** Opening PROVIDED ENTRIES block **

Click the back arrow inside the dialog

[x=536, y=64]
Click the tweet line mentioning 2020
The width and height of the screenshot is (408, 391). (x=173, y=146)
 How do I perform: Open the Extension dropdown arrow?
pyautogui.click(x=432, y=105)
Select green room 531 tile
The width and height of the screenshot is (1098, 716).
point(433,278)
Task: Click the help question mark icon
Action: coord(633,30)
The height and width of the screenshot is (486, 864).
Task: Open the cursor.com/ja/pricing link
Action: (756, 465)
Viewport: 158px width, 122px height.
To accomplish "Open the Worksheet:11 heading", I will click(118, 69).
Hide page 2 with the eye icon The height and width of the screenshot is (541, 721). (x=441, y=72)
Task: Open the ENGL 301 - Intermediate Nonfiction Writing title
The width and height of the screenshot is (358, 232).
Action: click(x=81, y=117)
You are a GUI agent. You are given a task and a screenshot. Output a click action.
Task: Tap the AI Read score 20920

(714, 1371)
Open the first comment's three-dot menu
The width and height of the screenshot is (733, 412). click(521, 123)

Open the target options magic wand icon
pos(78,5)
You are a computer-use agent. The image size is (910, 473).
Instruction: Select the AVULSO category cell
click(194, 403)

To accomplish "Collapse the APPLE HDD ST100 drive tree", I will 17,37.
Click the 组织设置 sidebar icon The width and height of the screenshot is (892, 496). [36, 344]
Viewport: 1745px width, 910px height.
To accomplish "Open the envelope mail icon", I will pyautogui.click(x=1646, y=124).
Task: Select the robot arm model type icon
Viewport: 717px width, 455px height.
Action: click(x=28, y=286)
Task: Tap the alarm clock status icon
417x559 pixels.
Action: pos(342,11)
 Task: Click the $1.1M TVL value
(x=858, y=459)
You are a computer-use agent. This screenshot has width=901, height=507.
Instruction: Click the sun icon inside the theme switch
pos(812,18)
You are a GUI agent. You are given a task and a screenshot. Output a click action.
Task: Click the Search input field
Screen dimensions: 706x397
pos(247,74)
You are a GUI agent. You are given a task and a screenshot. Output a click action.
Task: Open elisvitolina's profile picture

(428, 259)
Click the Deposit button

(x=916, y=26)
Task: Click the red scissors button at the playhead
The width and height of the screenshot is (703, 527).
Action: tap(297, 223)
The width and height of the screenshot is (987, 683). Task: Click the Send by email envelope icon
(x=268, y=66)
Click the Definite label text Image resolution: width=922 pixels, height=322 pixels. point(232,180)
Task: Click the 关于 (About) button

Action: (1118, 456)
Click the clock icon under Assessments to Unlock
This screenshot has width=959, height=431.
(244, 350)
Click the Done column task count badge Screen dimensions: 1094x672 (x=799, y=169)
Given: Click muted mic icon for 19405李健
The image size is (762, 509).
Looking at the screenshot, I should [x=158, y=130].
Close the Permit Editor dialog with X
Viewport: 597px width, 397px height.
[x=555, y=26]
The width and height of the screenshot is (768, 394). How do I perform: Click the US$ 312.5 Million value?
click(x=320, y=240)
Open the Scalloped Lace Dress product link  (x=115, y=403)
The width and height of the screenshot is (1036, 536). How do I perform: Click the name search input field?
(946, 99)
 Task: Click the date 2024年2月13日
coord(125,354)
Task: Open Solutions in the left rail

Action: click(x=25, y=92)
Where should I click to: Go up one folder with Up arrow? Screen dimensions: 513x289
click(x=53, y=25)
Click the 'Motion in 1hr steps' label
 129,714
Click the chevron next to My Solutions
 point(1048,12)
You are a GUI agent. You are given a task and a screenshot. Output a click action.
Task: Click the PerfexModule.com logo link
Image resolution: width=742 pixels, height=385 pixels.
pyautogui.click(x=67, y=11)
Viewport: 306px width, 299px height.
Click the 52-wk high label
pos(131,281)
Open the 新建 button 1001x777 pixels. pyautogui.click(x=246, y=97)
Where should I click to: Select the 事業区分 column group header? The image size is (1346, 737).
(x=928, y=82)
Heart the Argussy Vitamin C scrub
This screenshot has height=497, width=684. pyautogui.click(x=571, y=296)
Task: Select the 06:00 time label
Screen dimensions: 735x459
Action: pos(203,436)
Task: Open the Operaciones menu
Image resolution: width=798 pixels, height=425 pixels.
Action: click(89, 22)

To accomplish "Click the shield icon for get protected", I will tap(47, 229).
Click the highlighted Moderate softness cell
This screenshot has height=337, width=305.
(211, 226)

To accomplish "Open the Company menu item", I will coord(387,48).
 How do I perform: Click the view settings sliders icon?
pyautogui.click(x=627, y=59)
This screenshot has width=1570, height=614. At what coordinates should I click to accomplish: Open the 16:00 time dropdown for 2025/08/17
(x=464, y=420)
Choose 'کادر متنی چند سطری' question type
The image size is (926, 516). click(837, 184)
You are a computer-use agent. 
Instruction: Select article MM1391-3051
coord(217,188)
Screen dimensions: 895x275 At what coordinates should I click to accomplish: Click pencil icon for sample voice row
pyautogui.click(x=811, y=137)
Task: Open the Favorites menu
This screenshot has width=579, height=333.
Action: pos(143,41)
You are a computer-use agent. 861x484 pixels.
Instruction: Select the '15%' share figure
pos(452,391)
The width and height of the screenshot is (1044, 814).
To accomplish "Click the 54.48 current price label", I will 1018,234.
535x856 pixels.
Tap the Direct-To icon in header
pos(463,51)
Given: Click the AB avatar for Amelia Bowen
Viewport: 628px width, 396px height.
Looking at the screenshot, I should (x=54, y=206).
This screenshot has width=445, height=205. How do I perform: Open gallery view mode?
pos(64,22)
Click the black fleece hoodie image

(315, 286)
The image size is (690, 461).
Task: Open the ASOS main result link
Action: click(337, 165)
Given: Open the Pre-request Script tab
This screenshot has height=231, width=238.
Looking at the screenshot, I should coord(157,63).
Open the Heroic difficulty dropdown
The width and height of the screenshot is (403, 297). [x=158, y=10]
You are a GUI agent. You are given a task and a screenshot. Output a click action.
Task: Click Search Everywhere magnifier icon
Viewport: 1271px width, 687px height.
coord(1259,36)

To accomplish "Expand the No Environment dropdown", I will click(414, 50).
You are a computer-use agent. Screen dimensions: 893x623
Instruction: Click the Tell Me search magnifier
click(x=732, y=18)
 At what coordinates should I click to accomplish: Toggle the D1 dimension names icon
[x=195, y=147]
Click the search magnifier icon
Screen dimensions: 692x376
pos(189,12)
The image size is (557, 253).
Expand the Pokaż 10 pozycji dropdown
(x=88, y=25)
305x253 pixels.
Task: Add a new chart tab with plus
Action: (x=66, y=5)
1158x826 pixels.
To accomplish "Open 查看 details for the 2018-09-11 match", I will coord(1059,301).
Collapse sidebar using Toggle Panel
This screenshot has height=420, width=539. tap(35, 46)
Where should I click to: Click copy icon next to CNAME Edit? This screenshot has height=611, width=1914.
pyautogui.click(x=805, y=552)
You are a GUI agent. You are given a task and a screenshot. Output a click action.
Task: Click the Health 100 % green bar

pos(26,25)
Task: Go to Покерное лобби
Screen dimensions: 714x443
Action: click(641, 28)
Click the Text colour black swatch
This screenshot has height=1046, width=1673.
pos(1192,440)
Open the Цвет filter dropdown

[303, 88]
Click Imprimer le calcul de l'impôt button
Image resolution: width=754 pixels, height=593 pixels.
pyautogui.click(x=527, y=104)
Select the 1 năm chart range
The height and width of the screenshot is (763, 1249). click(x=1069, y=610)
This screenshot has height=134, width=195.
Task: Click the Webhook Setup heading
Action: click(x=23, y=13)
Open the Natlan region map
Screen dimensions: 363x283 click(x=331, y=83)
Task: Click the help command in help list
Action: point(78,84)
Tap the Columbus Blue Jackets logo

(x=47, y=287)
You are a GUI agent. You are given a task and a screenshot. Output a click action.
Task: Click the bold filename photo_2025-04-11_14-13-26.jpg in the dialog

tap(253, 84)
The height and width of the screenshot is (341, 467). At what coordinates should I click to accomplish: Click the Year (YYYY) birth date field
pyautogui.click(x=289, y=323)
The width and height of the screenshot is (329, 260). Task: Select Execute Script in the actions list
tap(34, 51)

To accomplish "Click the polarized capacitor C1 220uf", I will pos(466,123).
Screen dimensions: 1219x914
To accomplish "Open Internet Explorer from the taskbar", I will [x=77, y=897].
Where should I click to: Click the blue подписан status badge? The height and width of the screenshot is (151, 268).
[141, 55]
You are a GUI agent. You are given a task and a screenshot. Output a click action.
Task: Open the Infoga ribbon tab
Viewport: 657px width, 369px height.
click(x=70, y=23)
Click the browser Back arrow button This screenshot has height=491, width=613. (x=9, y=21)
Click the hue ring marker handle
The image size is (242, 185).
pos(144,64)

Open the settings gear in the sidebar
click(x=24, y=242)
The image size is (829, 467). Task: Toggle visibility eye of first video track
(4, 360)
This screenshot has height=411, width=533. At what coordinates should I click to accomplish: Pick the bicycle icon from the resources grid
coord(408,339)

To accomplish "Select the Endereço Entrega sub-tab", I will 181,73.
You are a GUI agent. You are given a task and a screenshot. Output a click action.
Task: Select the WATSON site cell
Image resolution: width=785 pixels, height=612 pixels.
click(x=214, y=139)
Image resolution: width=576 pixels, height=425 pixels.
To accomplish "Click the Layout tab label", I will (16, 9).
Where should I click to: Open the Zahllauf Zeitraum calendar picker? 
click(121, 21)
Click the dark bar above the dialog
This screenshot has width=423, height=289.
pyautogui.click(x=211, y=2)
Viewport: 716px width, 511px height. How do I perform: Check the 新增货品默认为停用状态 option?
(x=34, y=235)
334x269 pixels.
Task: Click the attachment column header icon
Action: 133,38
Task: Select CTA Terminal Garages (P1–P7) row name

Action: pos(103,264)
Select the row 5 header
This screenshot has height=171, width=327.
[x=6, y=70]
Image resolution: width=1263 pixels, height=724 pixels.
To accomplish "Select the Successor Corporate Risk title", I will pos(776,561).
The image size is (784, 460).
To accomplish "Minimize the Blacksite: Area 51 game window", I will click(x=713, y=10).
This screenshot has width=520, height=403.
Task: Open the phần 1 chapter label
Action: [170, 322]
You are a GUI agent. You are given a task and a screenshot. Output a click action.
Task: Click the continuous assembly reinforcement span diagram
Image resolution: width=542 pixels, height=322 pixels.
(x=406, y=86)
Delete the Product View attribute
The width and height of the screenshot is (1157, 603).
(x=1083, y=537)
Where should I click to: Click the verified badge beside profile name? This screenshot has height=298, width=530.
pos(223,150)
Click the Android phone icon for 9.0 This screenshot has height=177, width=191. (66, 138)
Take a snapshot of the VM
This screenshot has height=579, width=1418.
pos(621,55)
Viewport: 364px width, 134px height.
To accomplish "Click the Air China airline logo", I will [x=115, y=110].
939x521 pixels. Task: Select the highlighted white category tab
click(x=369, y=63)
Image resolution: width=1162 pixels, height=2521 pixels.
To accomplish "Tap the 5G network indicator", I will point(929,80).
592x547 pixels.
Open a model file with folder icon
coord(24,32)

** Closing PROVIDED ENTRIES block **

Whenever the string "title" occurs in a line of the entries above, copy that line.

## WRITTEN ANSWER
Task: Open the ENGL 301 - Intermediate Nonfiction Writing title
To accomplish "Select the Successor Corporate Risk title", I will pos(776,561).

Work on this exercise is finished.